The CBSO gives the UK premiere of Thomas Larcher's Symphony No.3 ‘A Line Above the Sky’
CBSO at Symphony Hall ★★★★★
Thomas Larcher’s music is always arresting. It can arrest you with a moment of wonderment like a rainbow suddenly arching across the sky or a tiny flower blossoming amidst a desolate urban landscape. It can also arrest you like a corrupt cop in a Raymond Chandler novel – violent, loud and ready to pummel the unsuspecting listener into submission. Not with a cosh but a 100-piece symphony orchestra wielding a regiment of percussion. In his Symphony No.3 ‘A Line Above the Sky’, receiving its UK premiere from the CBSO, the programme notes excitedly promised us, “timpani, cymbals and bells... empty barrels, baking paper, flexatones, thunder-sheets.” The tendency to gigantism suggests the Austrian composer is merely a purveyor of sound and fury. This symphony is much more than that. By turns lyrical, elegiac, blazing radiantly – a work of genuine musical substance.

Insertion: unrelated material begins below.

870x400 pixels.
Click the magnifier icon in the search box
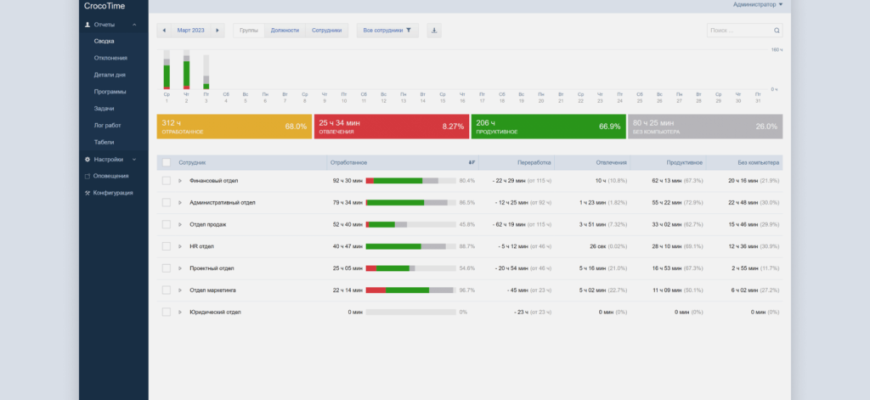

Larcher’s inspiration was the Derbyshire climber Tom Ballard who named his climbing route in the Dolomites 'A Line above the Sky', which “speaks of a dream to live a life in the light, embracing the mountains,” writes Larcher. Its span of thirty odd minutes is like a highly compressed Strauss ‘Alpensinfonie’, but in Larcher’s own edgy, dissonant voice. Both works begin and end quietly, Larcher’s with pizzicato strings, in a threnody for Ballard who died in 2019 climbing in Kashmir. Larcher said his previous symphony was about energy, “smooth, kinetic or furious” and so, aptly is this one, from utilizing delicate tinkling bells, celeste and cimbalom to a howling winter storm. He can also sing eloquently as in the solemn and noble Brucknerian brass chorale capturing the awe-inspiring scale of the peaks. It’s a musical journey that will stay in the memory. The Hungarian conductor Gergely Madaras was our Sherpa guiding us safely through the musical peaks and crevasses – the super-size CBSO were magnificent.
Larcher’s work was bookended by Mahler. The concert opened with ‘Blumine’, the movement cut (judiciously) by the composer from his first symphony but a worthy independent piece, ‘a beautiful, beautiful pastoral’ Madaras called it. So it was; illuminated by delicate and eloquent oboe and trumpet contributions. Finally came the symphony itself. Madaras’s Mahler was lithe, light and thrusting: not for those who like it served with lashings of Viennese schlagobers. It’s a young man’s symphony and that’s how it was played – Nature waking up gummy-eyed, rolling over for another doze and then bounding up into life. Unlike Mirga in 2016, Madaras had the start of the ‘Frère Jacques’ theme played by a solo bass (as Mahler did) not the whole bass section as one misguided musicologist would have it. The closing peroration – the horns playing not only bells-up but standing up – was a stirring sight and sound.